Uber : la justice britannique donne gain de cause à deux chauffeurs,
qui réclamaient des avantages sociaux comme un salaire minimum, des congés payés, etc.

La société américaine Uber vient à nouveau de perdre une autre bataille juridique qui l'opposait à deux de ses chauffeurs exerçant en Grande-Bretagne. Cet échec est relatif à un recours en appel que la société de VTC (véhicules de transport avec chauffeur) avait introduit auprès de la justice britannique contre une décision d'un tribunal du travail qui stipulait qu'Uber doit considérer ses conducteurs comme des employés, et non pas comme des autoentrepreneurs ; par conséquent, ces derniers ont droit à un salaire minimum, à des congés payés et à des pauses pendant les heures de travail.

En effet, cette première décision a encore été confirmée par l'Employment Appeal Tribunal (EAT) qui soutient également que le verdict ne sera pas automatiquement applicable aux 50 000 conducteurs d'Uber en Grande-Bretagne. D'après les informations recueillies, la juge Jennifer Eady a rejeté l'argument d'Uber selon lequel ses conducteurs sont des entrepreneurs indépendants, car les chauffeurs n'avaient pas la possibilité de conclure leurs propres contrats avec les passagers et l'entreprise exigeait qu'ils acceptent 80 % des demandes de déplacement lorsqu'ils étaient de service. Par ailleurs, ces propos de la juge Eady auraient été rejetés par Uber qui soutient n'avoir jamais demandé aux conducteurs se trouvant au Royaume-Uni d'accepter 80 % des voyages qui leur sont proposés, et que le salaire des chauffeurs dépasse largement le salaire minimum.

Toutefois, comme nous le rapporte l'éditeur en ligne Reuters, cette décision est susceptible d'influencer d'autres chauffeurs qui pourraient, à leur tour, introduire des recours. « Elle pourrait aussi profiter aux employés de milliers d'autres entreprises dont celles appartenant à l’économie dite de partage ou " gig economy ", dans laquelle les individus travaillent sans contrat pour de multiples employeurs », a déclaré Reuters.

Plusieurs organes dont l'Independent Workers Union of Great Britain (IWGB) qui soutenaient les deux conducteurs d'Uber dans cette affaire ont salué la décision en appel du tribunal du travail en l'occurrence l'Employment Appeal Tribunal (EAT). « La victoire d'aujourd'hui est une preuve de plus, comme s'il en était besoin, que la loi est claire et que ces entreprises ont tout simplement choisi de priver les travailleurs de leurs droits », nous rapporte Reuters citant les propos de Jason Moyer-Lee, secrétaire général de l'IWGB.

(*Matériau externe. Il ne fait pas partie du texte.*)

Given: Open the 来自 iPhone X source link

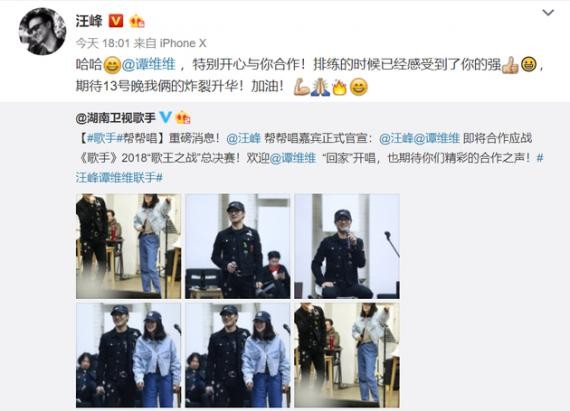Looking at the screenshot, I should [170, 43].
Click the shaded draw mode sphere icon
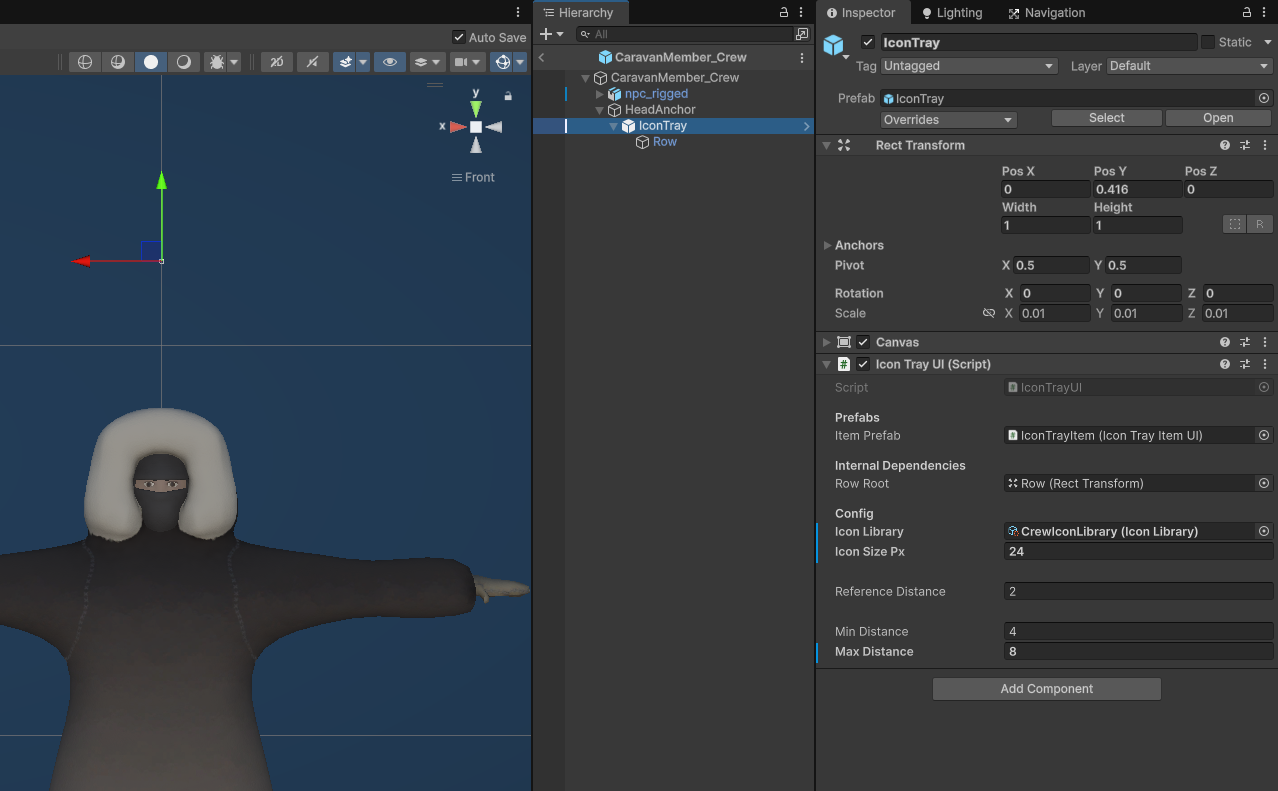The image size is (1278, 791). coord(150,61)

Face à cette nouvelle décision du tribunal du travail, Uber s'apprêterait à contester le verdict rendu par l'EAT soit devant la Cour d‘appel soit devant la Cour suprême. Comme argumentaire, on nous informe que la société de VTC continue de soutenir que ses conducteurs sont des autoentrepreneurs qui gèrent eux-mêmes leur temps comme ils le souhaitent ; par conséquent ils n'auraient le droit de bénéficier que de garanties légales minimales relatives à leur santé et leur sécurité. Tom Elvidge, directeur général d'Uber pour le Royaume-Uni, aurait déclaré : « presque tous les chauffeurs de taxi et les chauffeurs privés ont été des travailleurs indépendants pendant des décennies, bien avant que notre application existe ». Selon Elvidge, la principale raison pour laquelle les conducteurs utilisent Uber est relative au fait qu'ils apprécient la liberté de choisir si, quand et où ils vont se déplacer.

En marge de cette affaire, il convient de rappeler qu'Uber a récemment entamé une bataille juridique contre l'autorité des transports londoniens (TfL) afin de conserver sa licence d'exploitation qui lui a été retirée. Par rapport à cela, un porte-parole du bureau judiciaire britannique affirmait à Reuters qu'Uber défendra ses affaires à Londres lors d'une audience qui se tiendra probablement le 11 décembre prochain.